**本文抜粋**
_ _ _ _
未来に繋ぐ阿波晩茶~地域復興へ向けて2~

皆さんこんにちは!

Kamikatsu-TeaMateの更新担当の中西です!

 

さて今日は

未来に繋ぐ阿波晩茶〜地域復興へ向けて2〜

ということで、現在、上勝町で行っている地域復興へ向けた取り組みについてご紹介いたします♪

 

徳島県上勝町。山間の静かな集落で代々受け継がれてきた“在来茶”の文化が、今、新たな岐路に立っています。
高齢化や後継者不足の中、ある茶農家は「次の世代」にこの文化と山をつなげるために、暮らし・体験・創造をキーワードにした新しい取り組みを始めています。


1. 茶畑に「人を呼ぶ」:田舎暮らしと就農体験

上勝町では、単なる農業研修ではなく、“暮らしとともに茶を知る”体験型プログラムを導入しています。

■ 取り組みの特徴

  • 茶摘みや製茶だけでなく、地域の山仕事・暮らしの知恵も一緒に学ぶ

  • 空き家を活用した短期滞在型の就農体験で、生活のリアルを体感

  • 地元住民と「食卓を囲む」時間を設け、地域に根ざした関係を築く

→ 都市から来た若者にとって、「農業=労働」ではなく「生き方の選択肢」として捉え直す機会に。

■ 成果と課題

  • 実際に移住・就農につながった若者も誕生

  • 一方で、収入確保や販路の整備が今後の大きな課題

→ 体験は入り口、“継続可能な暮らし”をどうデザインするかが鍵


2. 晩茶以外の茶ノ木活用:持続可能性と多様化の模索

上勝町では、古くから晩茶(発酵させた夏摘みの伝統茶)が作られてきましたが、それだけでは経営的にも文化的にも限界が見えています。
そこで、新たな活用法として以下のような試みが進んでいます。
_ _ _ _
**取り組む課題**
1: 阿波晩茶の記事では、上勝町で古くから作られてきた晩茶はどのような茶だと説明されていますか。
2: 阿波晩茶の記事の続きを書いてください。
一覧は阿波晩茶の記事とは関係がありません。

**提供資料**
_ _ _ _
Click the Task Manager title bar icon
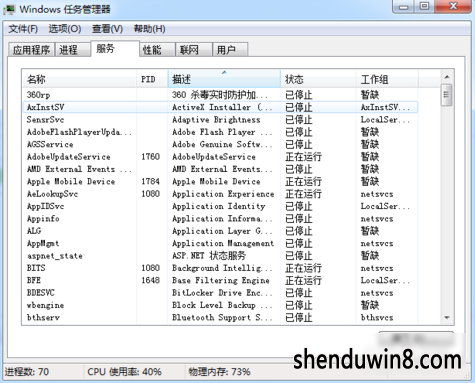Viewport: 475px width, 383px height. coord(9,9)

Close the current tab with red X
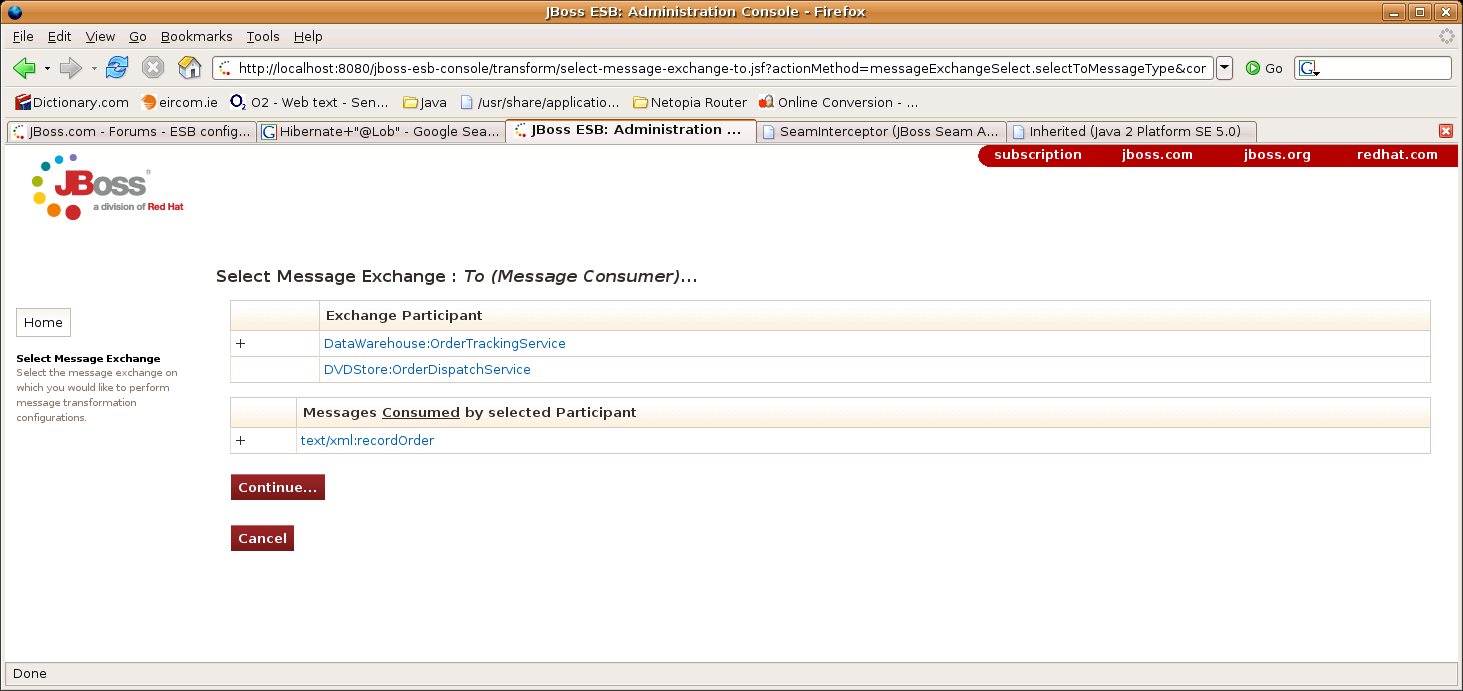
_ _ _ _
**回答**
1: 発酵させた夏摘みの伝統茶です。

2:
■ 和紅茶の製造

  • 在来の茶葉を発酵させて作る日本産の紅茶

  • 海外品にないやさしい渋みと香り、土壌の風味(テロワール)が特徴

  • スイーツとの相性も良く、観光土産・ギフト用途に展開

→ 海外紅茶との差別化が可能で、高付加価値化に貢献


■ 茶の実油の搾油

  • 晩秋に茶の木に実る「茶実」から油を抽出

  • オレイン酸が豊富で、抗酸化性に優れたヘルシーオイル

  • スキンケアや食用オイルとしての展開も視野に

→ 茶葉を摘まない時期の収入源としても期待大


3. 地域に根ざした持続的モデルの構築へ

■ 複業型茶農家という選択

  • 茶生産×カフェ運営×民泊×製品開発など、複数の柱を組み合わせた農業

  • 茶を起点に「食」「観光」「体験」を結ぶ事業へ拡張可能

■ 地元住民との共創

  • 茶づくりのノウハウは、地域の高齢者が最も熟知している

  • 若者とベテランの「共働」により、文化継承と技術革新を両立

→ 地域ぐるみの“共同経営”ともいえるスタイルが今、注目されています。


茶畑は、暮らしの延長線にある“未来”

上勝町のお茶農家が模索するのは、「昔ながらのやり方」を残すことではなく、“どうすれば、この文化が100年後にも山に息づいているか”という問いへの答えです。

暮らしを体験し、茶の多様性を知り、地域と関わる。
その積み重ねこそが、未来につながる新しい茶業の形です。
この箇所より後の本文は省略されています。